Under scrutiny are the repeal of the federal Bawdy House Act prohibiting brothels, the acceptability of red-light districts, where they should be located and who should make that decision, said a statement from Terrana's office.
"I can hardly believe it," said Owen. "We close Riverview and put people on the street who need shelter, We have to deal with that.
"We have a needle exchange. We have the province expanding gambling. We have the police sending out letters to 70 johns -- 50 per cent who live outside Vancouver. And now we have the federal government talking about this. No. Not interested. This is bizarre.
"We'd be sending out a signal to the pimps and criminals of North America that Vancouver is open for business. This is a non-starter. It shouldn't even be considered."
But DEYAS executive director John Turvey, who runs the needle exchange, said "inadequate leadership" by the mayor and other politicians is on the study's agenda.
"What we do now is move (prostitution) all over the place -- from pillar to post and pillar to post," said Turvey of activity that has been driven out of the West End, portions of Mount Pleasant, and is now most intense along the Hastings Street corridor, particularly northeast of Commercial Drive. "The city's already a pimp."

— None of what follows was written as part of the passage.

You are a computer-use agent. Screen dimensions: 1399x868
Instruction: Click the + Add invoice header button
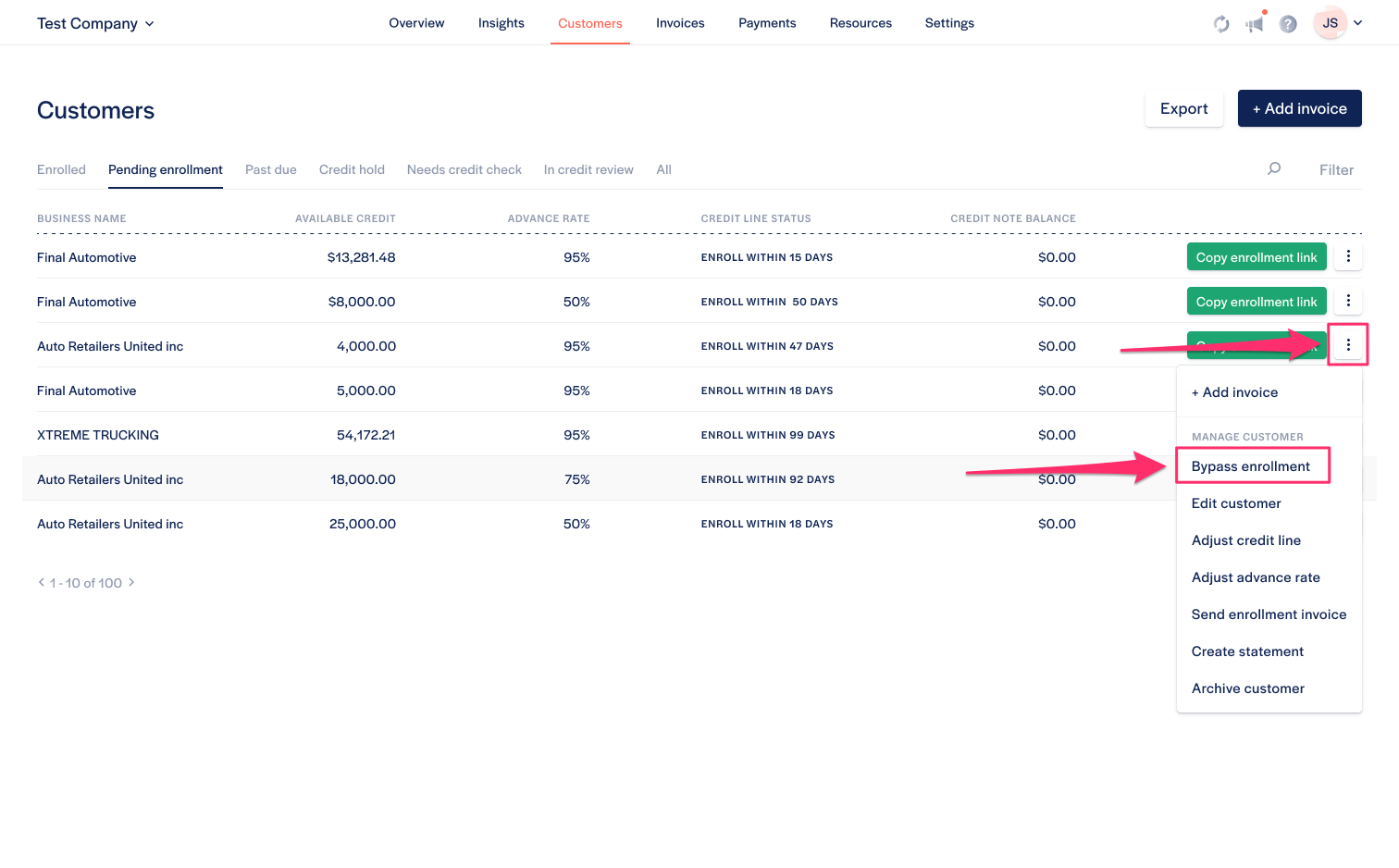click(x=1299, y=108)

Turvey described the eight-month study as "a low-key piece of information-gathering" that will ask East Siders what they can and can't abide about prostitution.
"The community is impacted and women are getting murdered. We're asking, is there a solution out there? We're saying this dynamic is happening now, so why aren't we talking in open terms rather than denying reality?"
Turvey conceded that opinion may be polarized. "Some merchants say hang these people, others say let's legalize the sex trade or at least decriminalize it."
But Owen warned against attempting to pin to a single community what he said is a transient activity that attracts participants and customers from outside Vancouver. "I'd take real exception to any proposal to build bawdy houses in East Vancouver," he said, jokingly adding that they try it out at the site of the Italian Cultural Centre, a power-base for Liberal Terrana, who will seek re-election.
The federal study is funded by Human Resources Development Canada.
Other groups involved are Prostitution Alternatives Counselling and Education (PACE), Downtown Eastside Neighbourhood Safety Office, and the WISH program.